California made historic strides last summer with the passage of AB 1522, the Healthy Workplaces, Healthy Families Act of 2014, a law providing three paid sick days to workers across the state. Now, Los Angeles is preparing to double down on that landmark legislation with a new ordinance that, when enacted this summer, will allow workers to earn six paid sick days.

As part of the National Day of Action on Wednesday, May 18, the ACLU of Southern California joined with Clínica Romero; CA Work & Family Coalition; Los Angeles Alliance for a New Economy; Center for Law & Social Policy; Restaurant Opportunities Centers United; National Council of Jewish Women, Los Angeles; and Alliance of Californians for Community Empowerment in celebrating LA’s new law. The ACLU SoCal is pleased that Los Angeles is taking a leadership role in ensuring people in marginalized communities have the right to take better care of their families.
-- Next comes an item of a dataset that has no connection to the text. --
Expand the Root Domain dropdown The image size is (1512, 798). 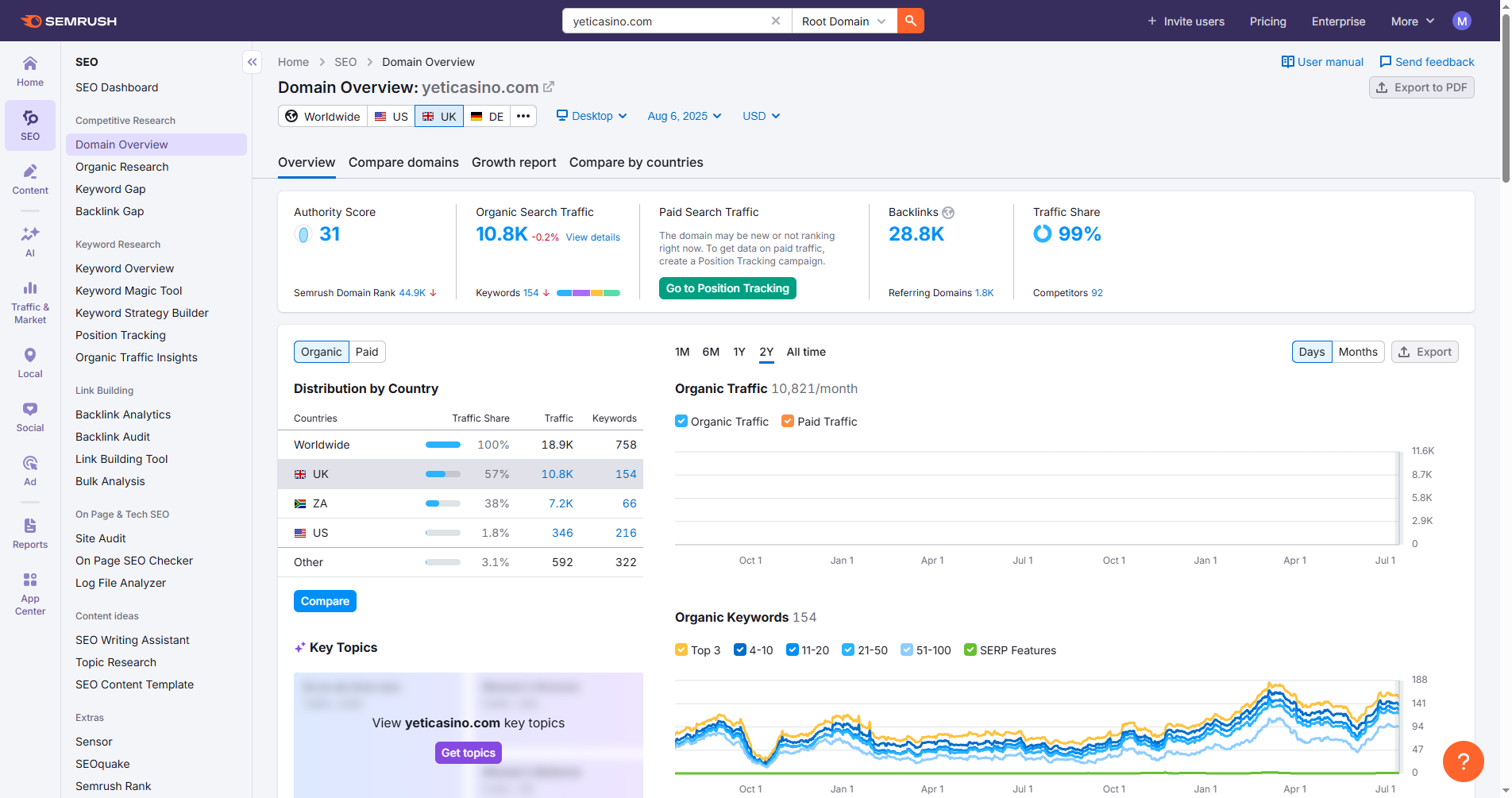tap(843, 21)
On the state level, AB 1522 was excellent news, particularly after LA subsequently passed an ordinance last year that will raise the minimum wage to $15 an hour by 2020. Los Angeles has improved on AB 1522 in several ways, and we hope other cities and states considering Paid Sick Leave legislation will learn from it. For example, LA’s law mandates six paid sick days instead of three.
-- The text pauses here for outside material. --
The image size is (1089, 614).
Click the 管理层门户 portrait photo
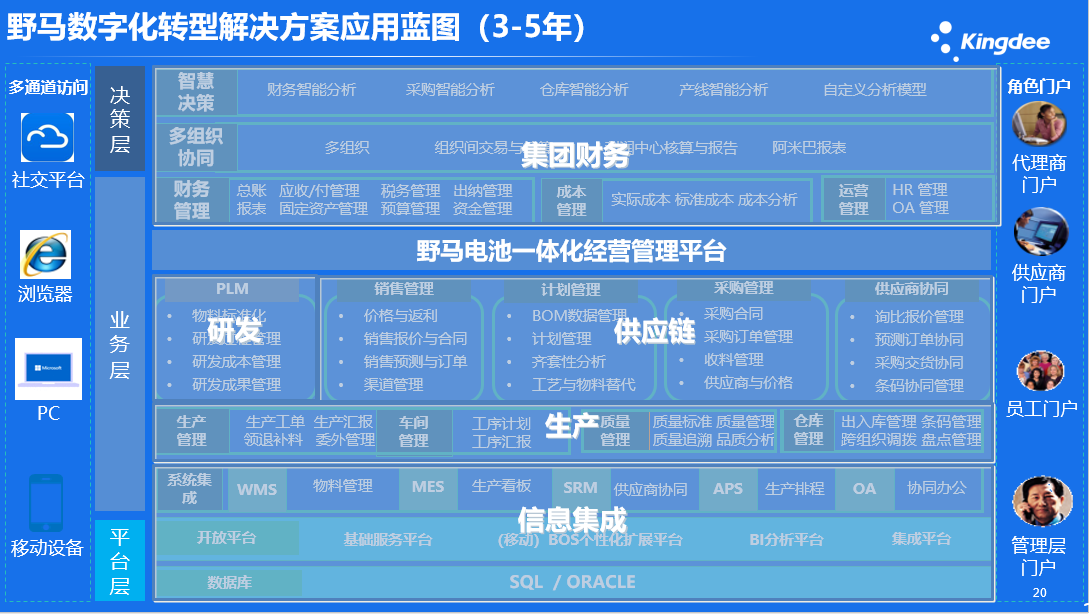click(x=1041, y=502)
Further, the Los Angeles ordinance uses the same family definition standards as the federal government applies to its workers’ rights to paid sick leave, which are much more inclusive than the state standard. Under federal regulations and now the LA ordinance, family members eligible for the benefit include “any individual related by blood or affinity whose close association with the employee is the equivalent of a family relationship.” That inclusive policy will cover workers whose families do not fit into the outmoded family structure model, such as workers who do not have any biological or legal family in Los Angeles, and LGBTQ workers who tend to rely more often on “chosen family,” which one survey defined as “a group of people to whom you are emotionally close and consider ‘family’ even though you are not biologically or legally related.”

Suppose, for example, that a worker who moved to Los Angeles decades ago either has no living relatives or whose nearest family member is thousands of miles away. Many such individuals form close relationships with co-workers, neighbors or friends they can call on if they fall ill, but under most laws those “chosen family” members can’t take paid sick days to provide care. The Los Angeles ordinance solves that problem.

Los Angeles is leading the nation in having its paid sick days ordinance include the most progressive definition of family. Everyone has the right to care for their family. Any paid sick days ordinance that fails to include everyone turns that into a privilege. We cannot allow for a two-tiered system of that sort to develop in our nation.

The need for inclusive paid sick days legislation everywhere in the nation is clear. Nearly 43 million workers in the U.S. – about 38% of working people – do not get paid sick time. That number is even worse in communities of color. A report released last April by the Institute for Women’s Policy Research found that in 2013, nearly 60% of the Hispanic population surveyed lacked paid sick time in Los Angeles, where the Hispanic population is approaching 50%. Less than 25% of Los Angeles workers in the lowest income bracket, who earn less than $15,000 a year, received paid sick time; by comparison, 85% of workers in the highest income bracket, earning more than $65,000, get paid sick time.

AB 1522 was a small step in the right direction; the Los Angeles ordinance is an even greater stride. Now it’s time for the federal government to act. In February 2015, Rep. Rosa L. DeLauro (D-CT) introduced The Healthy Families Act (HFA), which would establish a nationwide standard for paid sick time. Since then, the House Subcommittee on Health, Employment, Labor, and Pensions has taken no action on it.

Congress must step up. Let’s turn privileged access to sick time into a right for all.

Diana González is paralegal at the ACLU of Southern California.